Count the lines in the data below where the string "Janvier" occurs, please, and give the number alone.
START Data section
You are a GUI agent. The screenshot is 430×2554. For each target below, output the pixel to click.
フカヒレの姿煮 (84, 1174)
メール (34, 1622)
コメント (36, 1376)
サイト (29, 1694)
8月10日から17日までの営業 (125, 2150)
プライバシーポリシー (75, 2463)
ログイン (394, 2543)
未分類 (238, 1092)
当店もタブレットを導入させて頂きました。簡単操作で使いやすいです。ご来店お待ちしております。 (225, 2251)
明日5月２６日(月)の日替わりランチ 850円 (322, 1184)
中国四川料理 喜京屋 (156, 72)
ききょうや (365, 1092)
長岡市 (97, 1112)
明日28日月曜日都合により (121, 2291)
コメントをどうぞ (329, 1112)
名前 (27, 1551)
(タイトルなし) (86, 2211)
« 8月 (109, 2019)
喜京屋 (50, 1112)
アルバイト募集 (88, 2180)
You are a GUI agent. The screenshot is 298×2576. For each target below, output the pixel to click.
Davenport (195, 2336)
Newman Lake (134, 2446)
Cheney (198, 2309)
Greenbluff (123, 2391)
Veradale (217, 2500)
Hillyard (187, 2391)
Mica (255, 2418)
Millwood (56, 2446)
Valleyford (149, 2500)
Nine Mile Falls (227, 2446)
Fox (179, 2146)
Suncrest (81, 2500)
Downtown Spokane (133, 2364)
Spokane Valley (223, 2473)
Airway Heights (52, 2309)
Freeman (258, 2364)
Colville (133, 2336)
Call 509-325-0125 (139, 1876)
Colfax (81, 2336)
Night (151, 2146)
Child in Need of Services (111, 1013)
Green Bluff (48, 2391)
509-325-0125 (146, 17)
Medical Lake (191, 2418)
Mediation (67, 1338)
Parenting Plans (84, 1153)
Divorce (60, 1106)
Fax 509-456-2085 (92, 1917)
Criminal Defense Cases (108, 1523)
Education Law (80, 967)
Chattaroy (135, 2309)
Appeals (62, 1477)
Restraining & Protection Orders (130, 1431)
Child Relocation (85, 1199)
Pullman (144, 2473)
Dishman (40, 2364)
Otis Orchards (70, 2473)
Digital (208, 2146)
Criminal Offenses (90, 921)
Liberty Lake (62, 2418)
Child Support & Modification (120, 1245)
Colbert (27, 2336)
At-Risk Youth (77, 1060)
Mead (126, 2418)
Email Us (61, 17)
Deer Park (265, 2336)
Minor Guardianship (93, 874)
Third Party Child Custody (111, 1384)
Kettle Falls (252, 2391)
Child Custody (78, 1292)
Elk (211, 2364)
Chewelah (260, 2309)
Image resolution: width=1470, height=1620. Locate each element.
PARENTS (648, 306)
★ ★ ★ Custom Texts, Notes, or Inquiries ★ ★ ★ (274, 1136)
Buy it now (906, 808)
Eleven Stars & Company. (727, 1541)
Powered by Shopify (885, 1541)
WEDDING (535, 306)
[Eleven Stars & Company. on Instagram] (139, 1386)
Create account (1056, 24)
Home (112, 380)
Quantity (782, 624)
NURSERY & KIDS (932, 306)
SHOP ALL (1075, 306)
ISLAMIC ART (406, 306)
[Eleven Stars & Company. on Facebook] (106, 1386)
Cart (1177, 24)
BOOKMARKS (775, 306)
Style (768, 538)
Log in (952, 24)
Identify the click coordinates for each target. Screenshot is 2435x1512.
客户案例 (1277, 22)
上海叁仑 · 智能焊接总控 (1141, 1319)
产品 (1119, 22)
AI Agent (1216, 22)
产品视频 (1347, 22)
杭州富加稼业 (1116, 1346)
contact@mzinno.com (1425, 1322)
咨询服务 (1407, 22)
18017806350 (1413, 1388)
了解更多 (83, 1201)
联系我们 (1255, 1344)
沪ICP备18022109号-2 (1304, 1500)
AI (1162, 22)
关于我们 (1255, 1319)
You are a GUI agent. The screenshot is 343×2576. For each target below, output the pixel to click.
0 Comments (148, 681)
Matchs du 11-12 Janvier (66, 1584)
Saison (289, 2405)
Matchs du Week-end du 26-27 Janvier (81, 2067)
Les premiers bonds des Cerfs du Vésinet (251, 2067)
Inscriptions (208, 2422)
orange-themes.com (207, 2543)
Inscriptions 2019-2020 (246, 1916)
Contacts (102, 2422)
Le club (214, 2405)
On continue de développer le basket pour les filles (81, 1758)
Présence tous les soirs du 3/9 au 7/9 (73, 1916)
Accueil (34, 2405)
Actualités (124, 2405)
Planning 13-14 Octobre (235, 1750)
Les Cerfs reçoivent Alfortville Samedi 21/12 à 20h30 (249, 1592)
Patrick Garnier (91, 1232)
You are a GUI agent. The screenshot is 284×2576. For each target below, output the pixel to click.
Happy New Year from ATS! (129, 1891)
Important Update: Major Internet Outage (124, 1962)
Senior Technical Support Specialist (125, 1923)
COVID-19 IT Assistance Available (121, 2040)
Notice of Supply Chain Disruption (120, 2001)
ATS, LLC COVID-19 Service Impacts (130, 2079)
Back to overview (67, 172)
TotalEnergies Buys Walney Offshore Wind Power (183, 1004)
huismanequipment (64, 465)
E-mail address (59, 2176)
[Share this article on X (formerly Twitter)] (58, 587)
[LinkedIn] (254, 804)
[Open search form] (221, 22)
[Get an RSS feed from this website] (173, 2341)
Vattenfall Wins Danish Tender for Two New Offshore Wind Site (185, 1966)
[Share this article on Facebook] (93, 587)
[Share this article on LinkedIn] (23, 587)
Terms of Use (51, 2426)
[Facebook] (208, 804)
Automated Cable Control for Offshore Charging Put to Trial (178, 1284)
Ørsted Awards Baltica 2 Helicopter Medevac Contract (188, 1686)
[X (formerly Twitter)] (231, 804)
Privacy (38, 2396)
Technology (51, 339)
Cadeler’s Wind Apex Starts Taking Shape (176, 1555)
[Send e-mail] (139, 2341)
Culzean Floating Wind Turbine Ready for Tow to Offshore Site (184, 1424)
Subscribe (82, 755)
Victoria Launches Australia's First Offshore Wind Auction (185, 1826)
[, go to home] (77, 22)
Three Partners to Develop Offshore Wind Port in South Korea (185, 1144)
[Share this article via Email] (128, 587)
END Data section
**Written reply**
2